The market model for co-location is not focused on charging the battery during peak daylight hours, so the power can be sold during peak price hours, to protect against price cannibalisation. “That model is not investable for storage. It’s miles from being in the money,” Irons says. Instead, owners have to look at a more complex investment proposition. Solar will be dispatched while it is being generated, but at other times, when the operator knows the PV will not be generating, the battery can be used to provide flexibility.

A co-located site would be cheaper because the PV and storage share the cost of the connection, and possibly the inverters. And with those revenue lines in prospect, it also makes it worth operators’ while to oversize the PV further (most are oversized slightly) which makes the connection more cost-effective and means better load factors.


Attracting investment

What is required to bring that wave of investment forward? That is investor education, says Irons. Whereas in the past owners would have a single power purchase agreement, instead “the owners would be optimising assets on a minute by minute basis. That idea is completely new,” says Irons. But once they are comfortable with the idea, he believes developers will see it as a way to realise many more projects. “They want to deploy large amounts of merchant solar. All are looking at 50-100MW type investments and most are looking at co-locating storage,” he says.

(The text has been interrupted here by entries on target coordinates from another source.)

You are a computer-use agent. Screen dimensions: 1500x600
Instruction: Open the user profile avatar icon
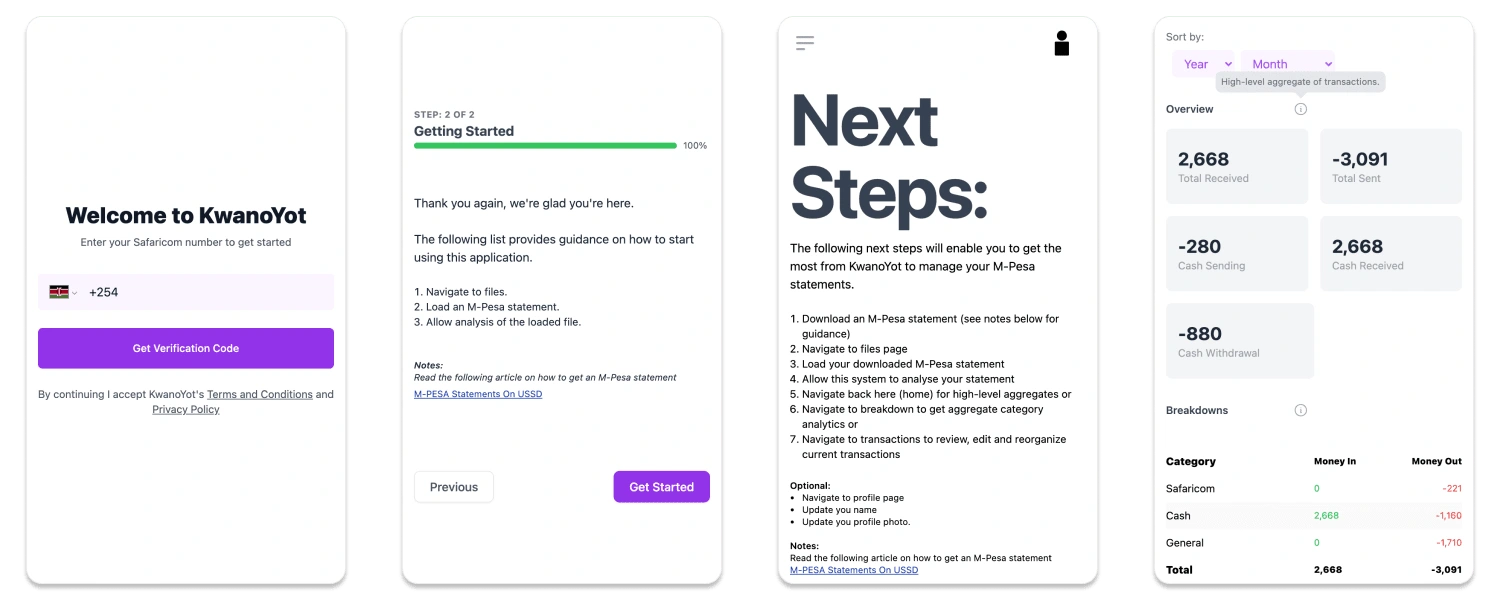pos(1062,43)
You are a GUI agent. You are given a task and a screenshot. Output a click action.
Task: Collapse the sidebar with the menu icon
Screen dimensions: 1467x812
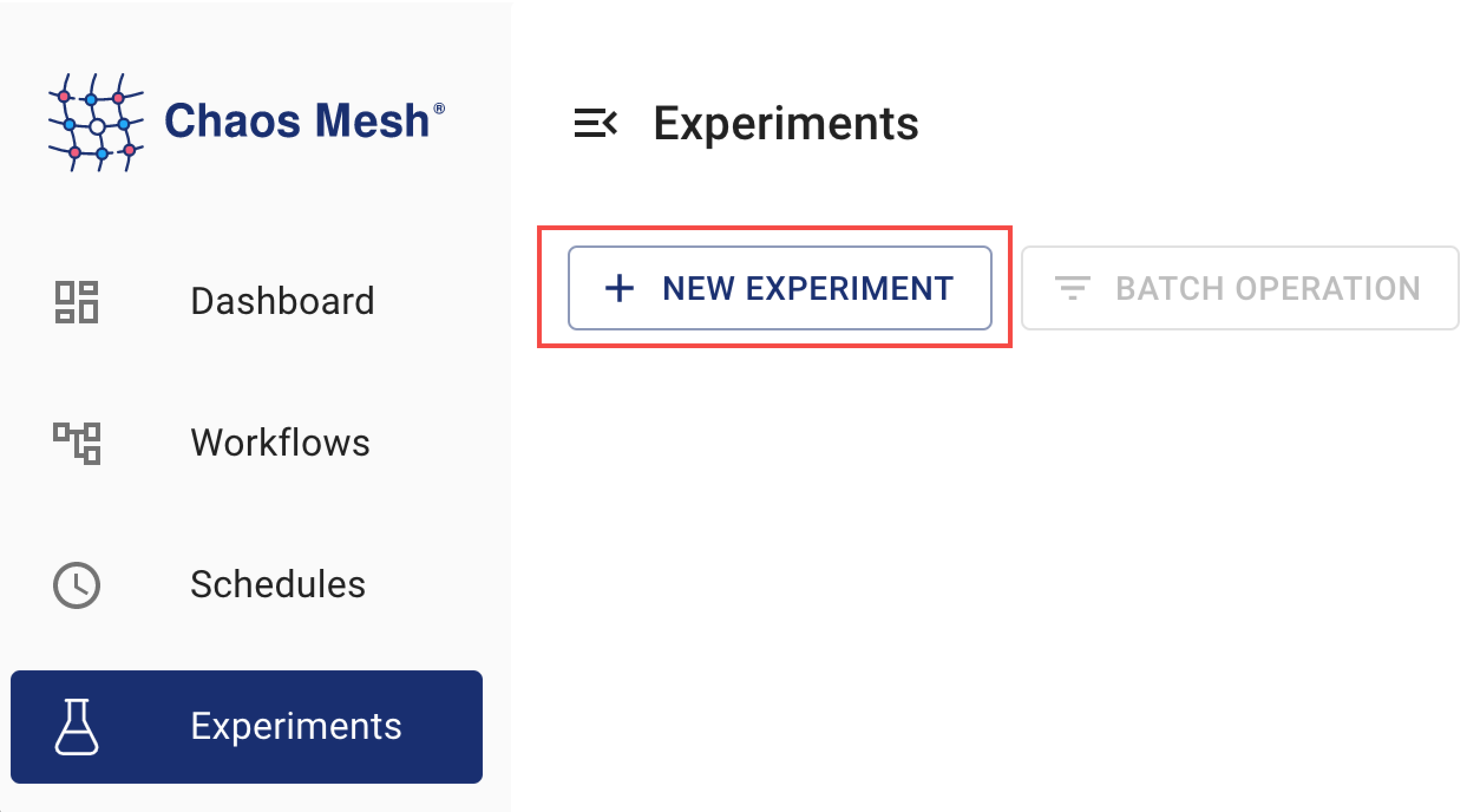[x=595, y=123]
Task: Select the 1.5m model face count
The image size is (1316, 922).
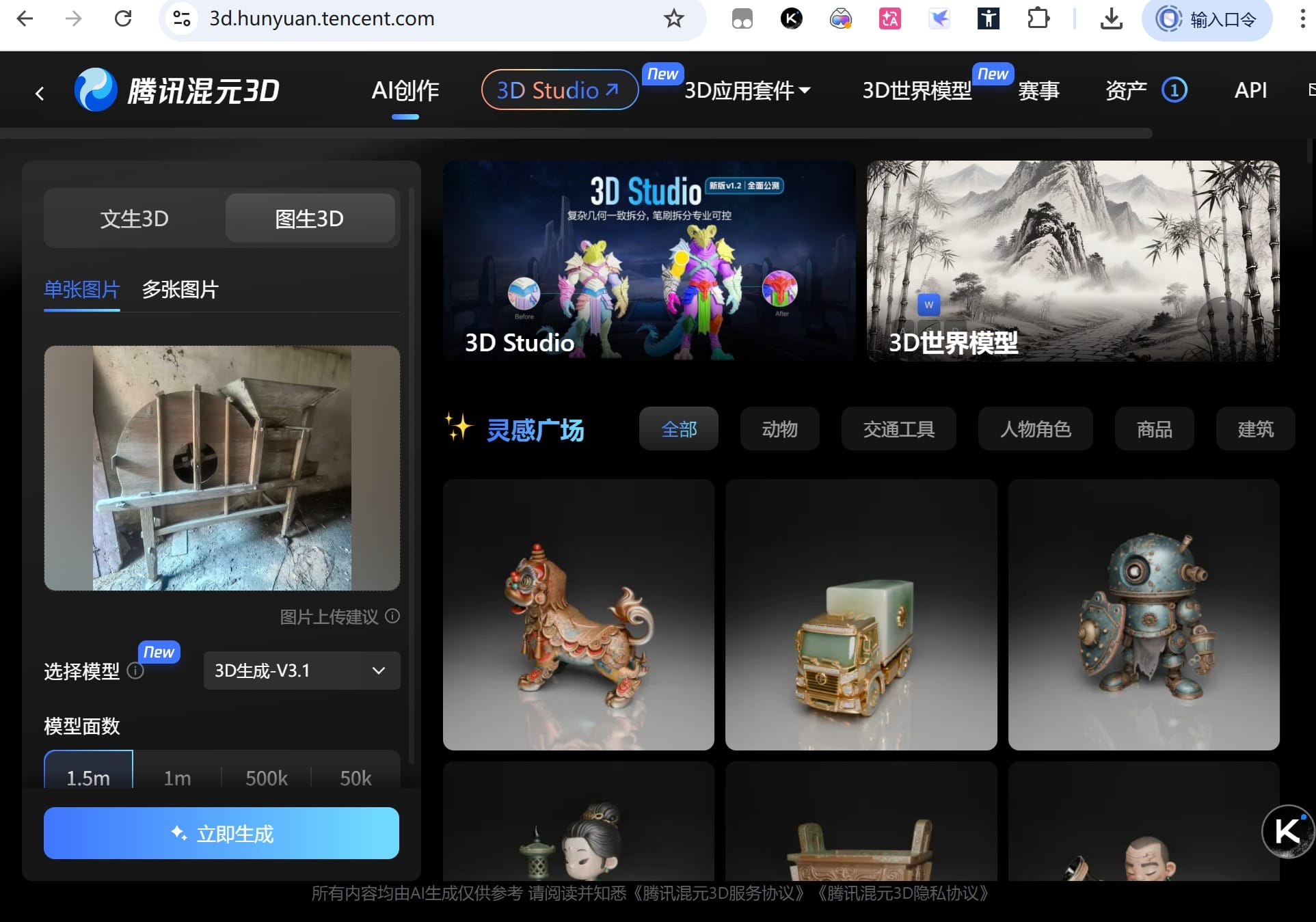Action: (88, 777)
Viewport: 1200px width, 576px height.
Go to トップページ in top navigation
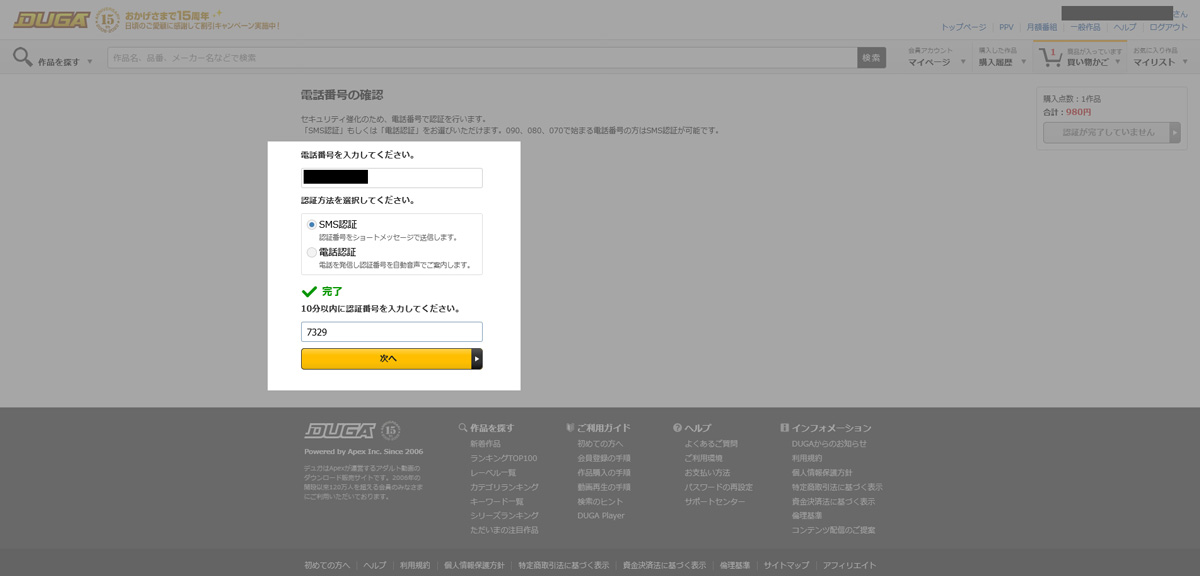click(963, 27)
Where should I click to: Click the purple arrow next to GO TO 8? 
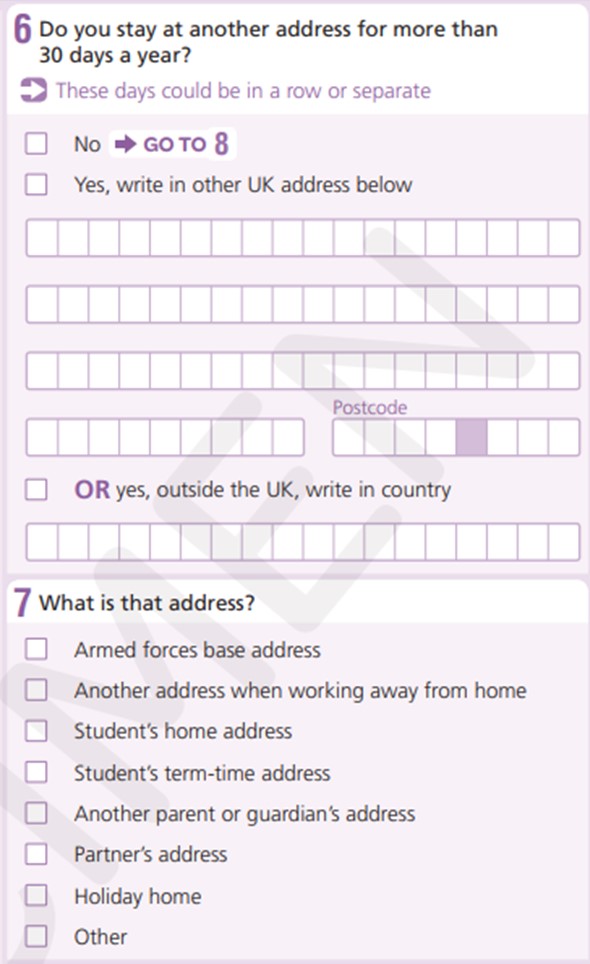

That immediately raises the question of existing PV farms, some of which are currently constrained off at peak times. Is it worth adding storage? It is not as immediately positive as it may appear, he says, as the electrical and physical configurations may make cost sharing as in new sites (such as sharing inverters) impractical. Nevertheless, it has big potential, Irons says. This time the barrier is in sites’ agreements with the distribution network operators (DNOs). “That requires a two-way connection”, he says, so solar farms can import as well as export. That does not fit with DNOs’ connection agreements or hardware protection systems, which generally assume one way traffic. Neither the plant operator nor the DNO can take advantage of a co-located battery, even if its action (such as importing at peak times) might benefit the local system.

Tapping into that potential is a longer and more cautious process but it could still see a queue of projects forming if a DNO were to begin re-examining its options for existing connections – the type of upgrade that might be picked up and funded under the industry’s Network Innovation Allowance intended to fund smart systems research and development. Pressure is certainly building on that option.

Any one of the three ‘soft’ changes above could see a wave of new assets available to the market.

Any one of the three ‘soft’ changes above could see a wave of new assets available to the market.  Other market participants may see different options than Irons, where other market or regulatory changes are enough to get a fleet of small projects over the investment line. What is clear is that small, replicable projects can be built at scale and quickly if the conditions are right. But fundamentally, Irons says, releasing pent up investment means “We could have hundreds of MW built years earlier than we expected”. The fact that new investment is not in the form of a large central asset making its slow way through the development process does not mean it is not a significant addition to the market – and one that can come online between one winter and the next. In traditional power industry terms, that is the blink of an eye.